I also didn't really like the way they made Professor X a complete dick. I know it's supposed to show that he's not always right or something, but it's not well written at all.
And I know Magneto's mutants were all supposed to be fairly low-powered, but they can't take out the pathetic fighting force the X-Men managed to assemble? And you mean to tell me that the soliders didn't have ANYTHING metal on them, whatsoever? Explain their radios to me, then.
Look on the bright side, though. At least they didn't drag the Shi'ar and all that crap into things.

Flushy McBucketpants said...

To be fair those writers also worked on X2, Mr. & Mrs. Smith, and the comedy central staple, PCU. All of which, I thought were quite enjoyable.

Regarding the worst blockbusters... what perhaps makes the Star Wars prequels so bad is that they had such amazing material to work from, not to mention the fact that the original trilogy was amazing. And I guess my list has as much to do with bad filmmaking as with films that are just disappointing. I should probably rename it the top 5 most disappointing blockbusters... but with the exception of episode I and Batman & Robin, none of those movies had the buildup required to totally crush the soul of the viewer, or if not their soul, at least make them doubt that their childhood revolved around anything of redeeming value.

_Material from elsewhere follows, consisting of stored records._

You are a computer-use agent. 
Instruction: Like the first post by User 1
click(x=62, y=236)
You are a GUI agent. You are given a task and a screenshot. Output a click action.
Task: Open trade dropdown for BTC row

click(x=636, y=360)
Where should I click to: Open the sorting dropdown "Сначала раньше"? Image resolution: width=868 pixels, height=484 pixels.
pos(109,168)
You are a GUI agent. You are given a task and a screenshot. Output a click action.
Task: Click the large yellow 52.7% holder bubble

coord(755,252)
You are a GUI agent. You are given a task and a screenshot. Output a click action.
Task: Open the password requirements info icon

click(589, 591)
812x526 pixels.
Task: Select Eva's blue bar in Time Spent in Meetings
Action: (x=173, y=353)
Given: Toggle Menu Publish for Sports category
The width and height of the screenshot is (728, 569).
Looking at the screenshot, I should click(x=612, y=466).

If I actually remembered them, I would probably expand my list to a top seven and add Superman III and IV. After all, they're so bad, Bryan Singer decided to ignore the fact that they were made while concocting his sequel.


I am also a semi-reformed comic book junkie (in that I don't go to a comic shop every Wednesday to pick up new releases) and I wish I had not seen X-Men 3. I would rather watch Titanic.

Anna said...

X-Men III is the biggest let down of the summer. I was very excited to realize that I could see it on Friday since I had already taken the day off. I loved the two previous X-Men movies and now my heart is crying after it's pitful, lackluster crappiness. I came in wanting to get all caught up in an exciting experience and fight of good against evil and everything in between. Also, why the hell did they kill of everyone? No there's no hope for a fourth movie that will again transport me to another world where mutants fight not only each other and evil governments, but fight to uplift our hearts and make us feel that "yay humanity(mutantanity)" feeling I got from both of the previous movies.

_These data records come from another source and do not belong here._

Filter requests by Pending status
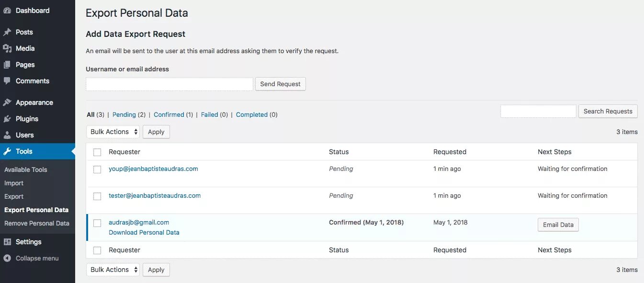124,114
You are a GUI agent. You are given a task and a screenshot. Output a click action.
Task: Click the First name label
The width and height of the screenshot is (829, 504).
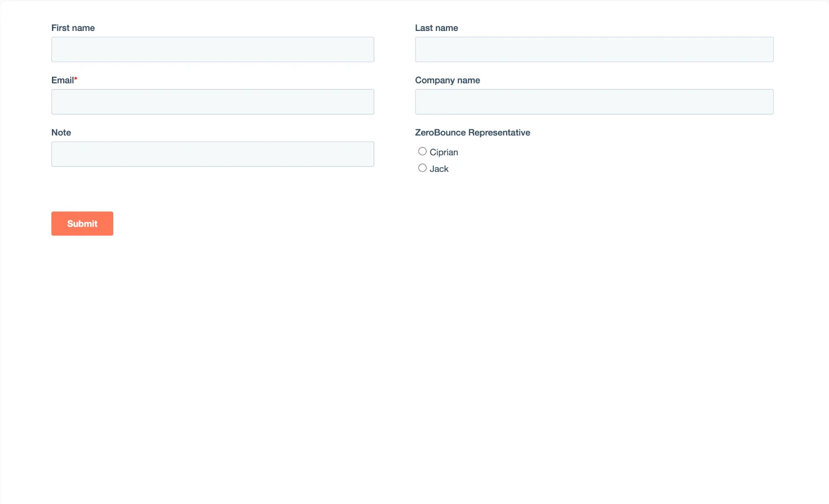73,28
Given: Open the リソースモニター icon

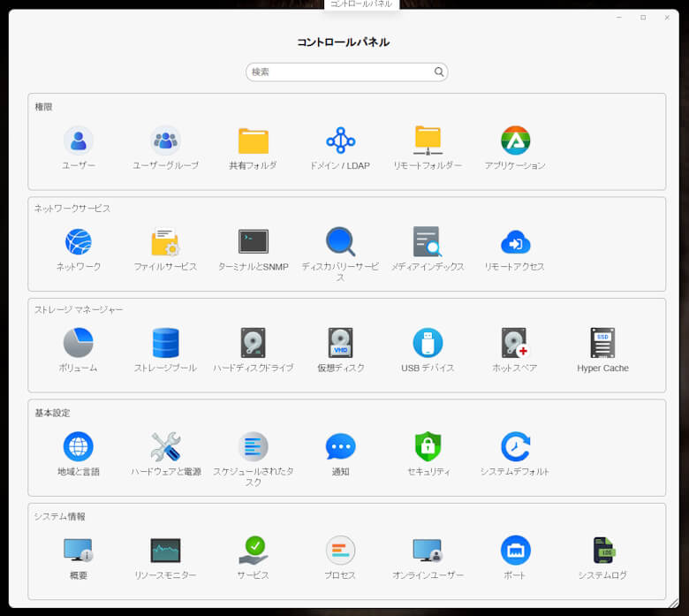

This movie did not make my heart smile, it made it weep in disapointment.

aducore said...

I'm going to see the movie tonight, just to see if it's as bad as everyone says. Kyle mentioned something about the best part being the preview for "Snakes on a Plane"... no comments?

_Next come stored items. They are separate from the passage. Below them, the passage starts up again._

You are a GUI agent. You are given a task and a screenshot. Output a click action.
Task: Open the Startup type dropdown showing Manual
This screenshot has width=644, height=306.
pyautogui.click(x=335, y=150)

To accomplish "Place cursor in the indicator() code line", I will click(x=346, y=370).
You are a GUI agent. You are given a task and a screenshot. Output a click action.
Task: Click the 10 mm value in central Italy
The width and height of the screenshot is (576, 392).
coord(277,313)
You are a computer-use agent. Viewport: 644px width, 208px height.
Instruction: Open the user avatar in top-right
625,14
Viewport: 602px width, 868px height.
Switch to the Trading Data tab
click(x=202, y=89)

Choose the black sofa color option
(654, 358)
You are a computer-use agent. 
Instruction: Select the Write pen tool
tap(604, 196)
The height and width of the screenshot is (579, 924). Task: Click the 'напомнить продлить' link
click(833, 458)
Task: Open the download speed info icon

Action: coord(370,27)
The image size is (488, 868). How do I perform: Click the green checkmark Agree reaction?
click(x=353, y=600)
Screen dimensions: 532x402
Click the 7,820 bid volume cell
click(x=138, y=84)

Flushy McBucketpants said...
This comment has been removed by a blog administrator.
Flushy McBucketpants said...

i didn't get a snakes on a plane preview... maybe that should be added to my criticism. fuck you x-men 3 and your not arbitrarily following a reel of short clips of other movies that did not include snakes on a plane. fuck you and the horse you rode in on.

Ben said...

I got a Snakes on a Plane preview, and was actually a little disappointed because it just feels too serious. Still, I think I wet myself in anticipation.
And on an entirely unrelated note, is it just me, or are some of the word verification images getting almost too distorted for even humans to make out?

Flushy McBucketpants said...

yeah... sometimes I get a character string so distorted it actually does look like a word.